Literally, they must learn how to exhale, both more fully and more forcefully than they have been.
When doing this, they will feel their abdomen working like never before.
As they do this, they will also begin to feel the ground beneath their feet, and in particular their heels. They will feel subdued as this occurs, but they will also experience a lack of tension that was unfortunately normal in their life.
As for the pause, that is just there to help them not impulsively suck air back in, immediately after pushing it out.
Admittedly though, the pause is also poetic for these folks.
Why?
Because the person stuck inhaled needs to be tacked down.
They need to get a little more grounded.
After all… They are overinflated, in more ways than one…
Now, as they do ground themselves, they will then have the ability to choose where they aim their momentum and enthusiasm.
However, until they ground themselves, they are just careening forward and up, not fully knowing where they are going or why.
Work on all fours, and in particular pressing movements in that position are where these folks can make the big initial changes. Beyond that, squats with the weight held in the front of the person are often transformative.
HOW TO FIX BEING STUCK ON THE EXHALE
To gain more freedom in their life, the person stuck on the exhale needs to do the exact opposite of what they tend to favor.
They need to take a big breath in and learn to lean in to where ever it is they may want to go.
Structurally, this person needs to learn how to expand their chest wall.
Big, noisy, obnoxious inhales with their arms outstretched away and above them will need to be a more common thing in their daily life.
Why?
Because they never do this… The person stuck exhaled is far too shy or self-conscious to ever do that.
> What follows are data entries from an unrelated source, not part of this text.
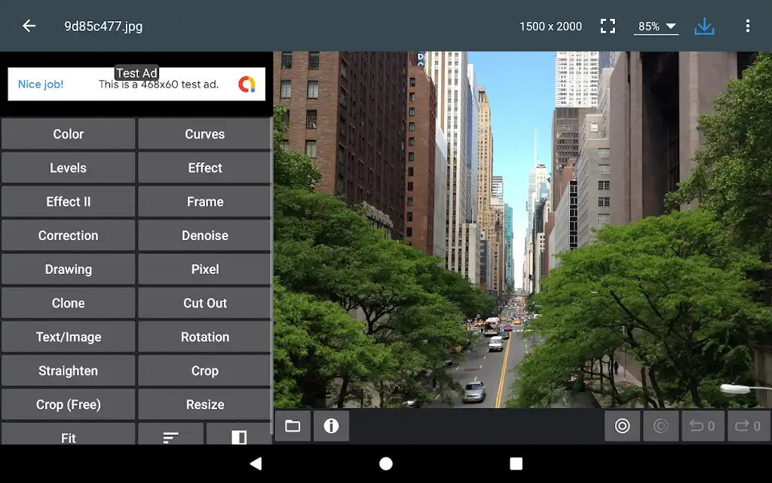Open file browser folder icon
The height and width of the screenshot is (483, 772).
pos(293,426)
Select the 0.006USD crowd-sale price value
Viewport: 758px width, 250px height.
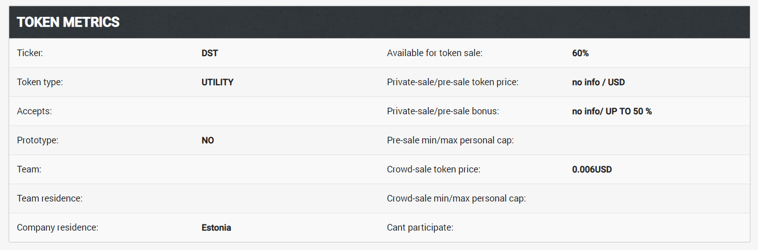coord(592,169)
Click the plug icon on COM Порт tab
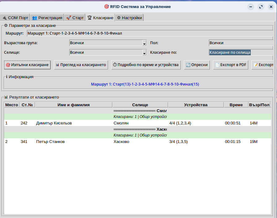This screenshot has width=277, height=218. coord(4,18)
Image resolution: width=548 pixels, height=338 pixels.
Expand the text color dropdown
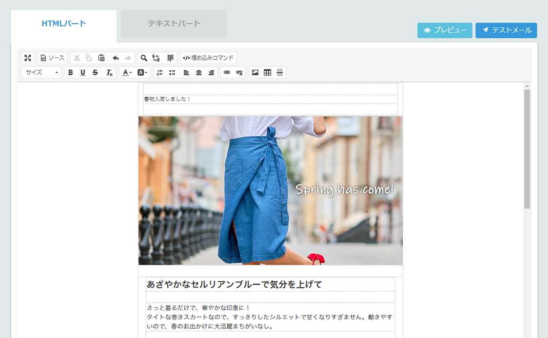click(127, 73)
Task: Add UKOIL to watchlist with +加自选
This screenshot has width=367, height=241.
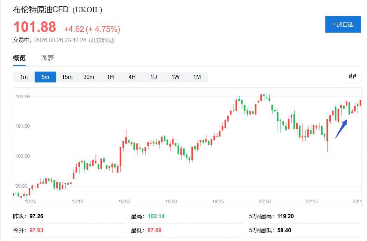Action: (343, 24)
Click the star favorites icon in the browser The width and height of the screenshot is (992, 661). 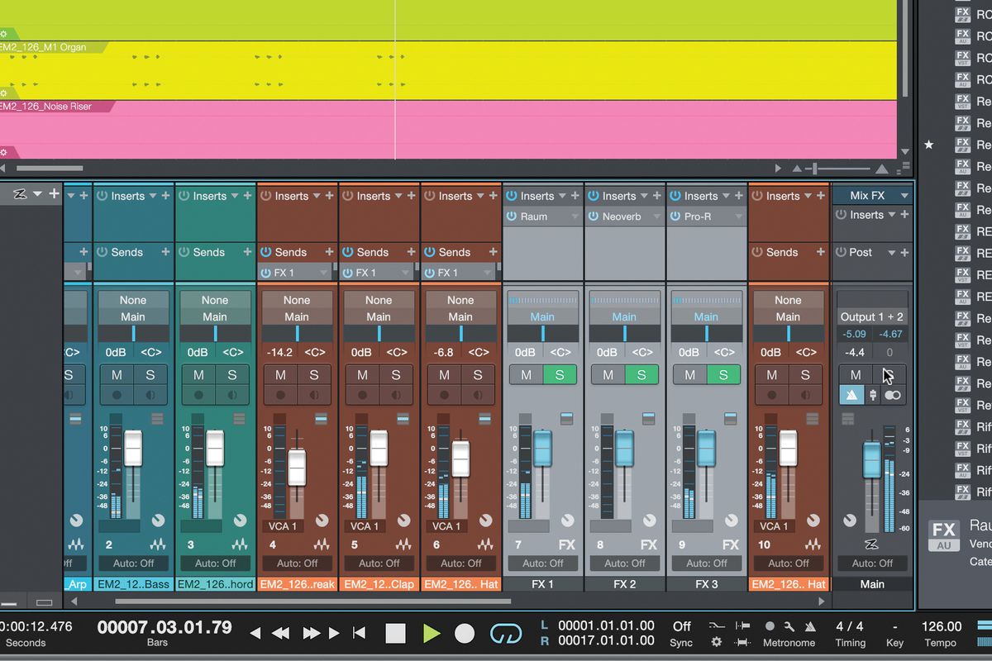[x=929, y=145]
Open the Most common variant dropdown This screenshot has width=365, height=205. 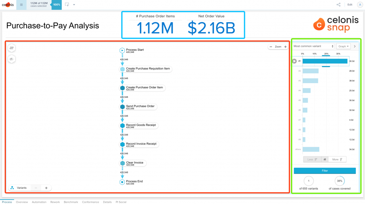point(314,46)
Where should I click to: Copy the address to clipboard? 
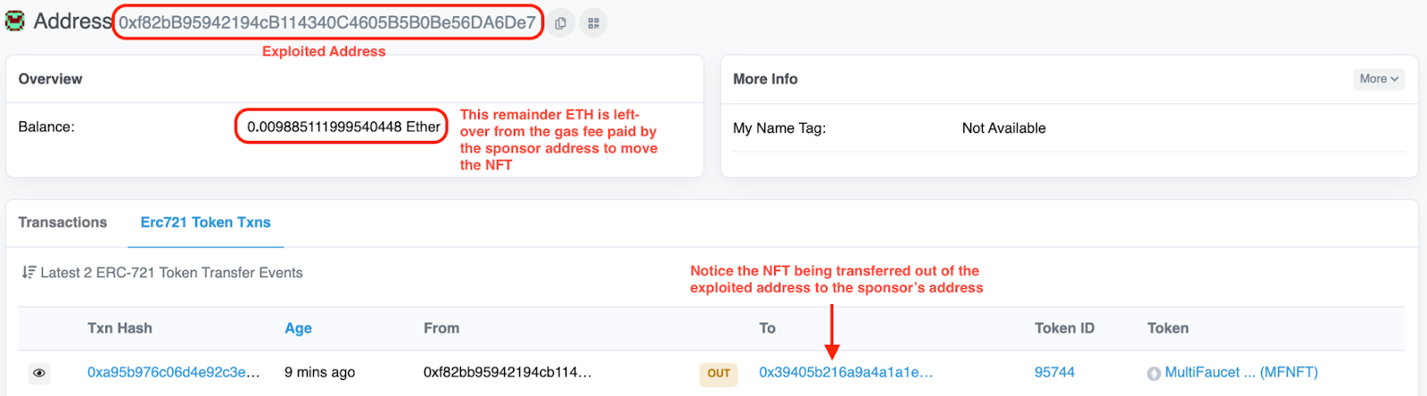[560, 23]
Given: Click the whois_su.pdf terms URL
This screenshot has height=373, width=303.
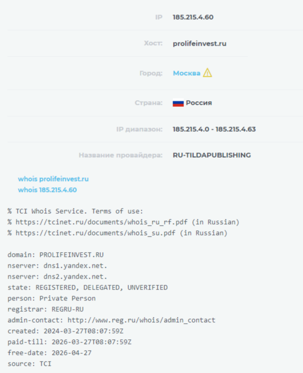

You see, the person stuck on the exhale also needs to learn to lean in… to lean forward.
They have to get to their toes, to shift their weight to the balls of their feet.
This is because they perpetually live set back on their heels, often with their toes flailing up in the air instead of on the ground.
Jumping jacks are the quick and dirty movement of choice for these folks, as this simple movement is the anti-thesis of how they live their days.
Beyond that overhead pressing will prove to be nothing short of transformative for this person… if they can actually take the risk of getting started.
After all, for the person stuck on exhale… the hardest thing is just getting started.
So… this is what I mean when I say that your deep breath may not always need to be the same as mine.
Even though, in the end… it is all just a single breath in, followed by a single breath out… over and over again… until not.
I hope you found the above helpful, and I hope you’re comfortable, able and well.